* _Exercise prompt_: Leave out the pictures and give back all the entries exactly as written.

* _Records for the exercise_:

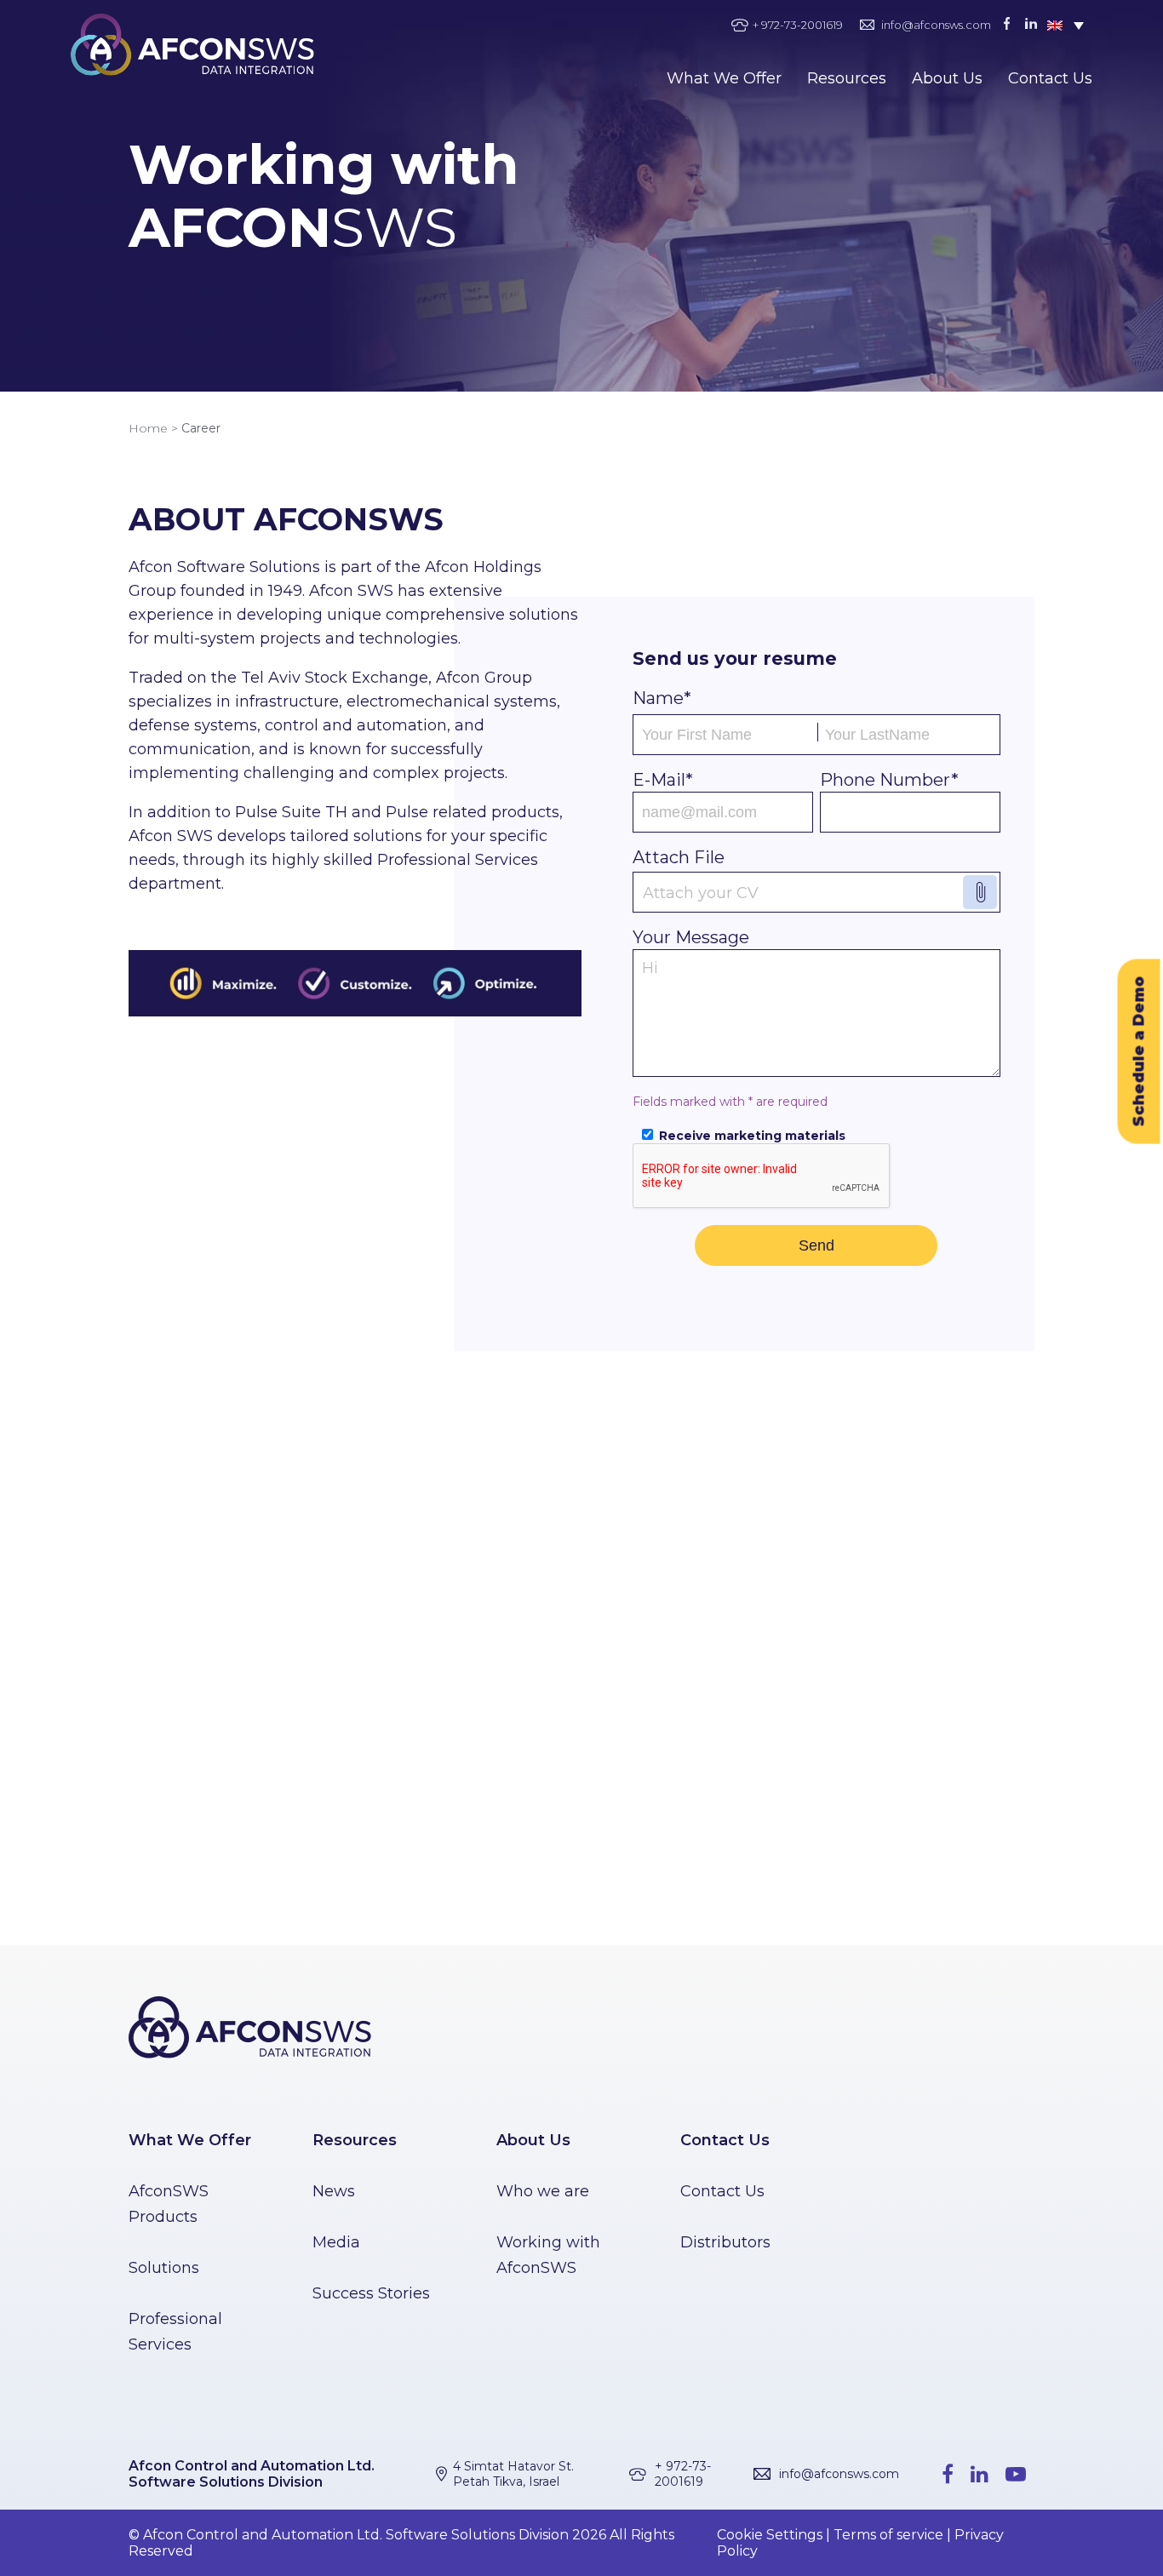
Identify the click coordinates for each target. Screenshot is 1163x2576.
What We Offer (724, 78)
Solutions (164, 2267)
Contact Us (1050, 78)
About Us (947, 78)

* _Result_:
Identify the click coordinates for each target. Screenshot is 1163x2576.
What We Offer (724, 78)
Solutions (164, 2267)
Contact Us (1050, 78)
About Us (947, 78)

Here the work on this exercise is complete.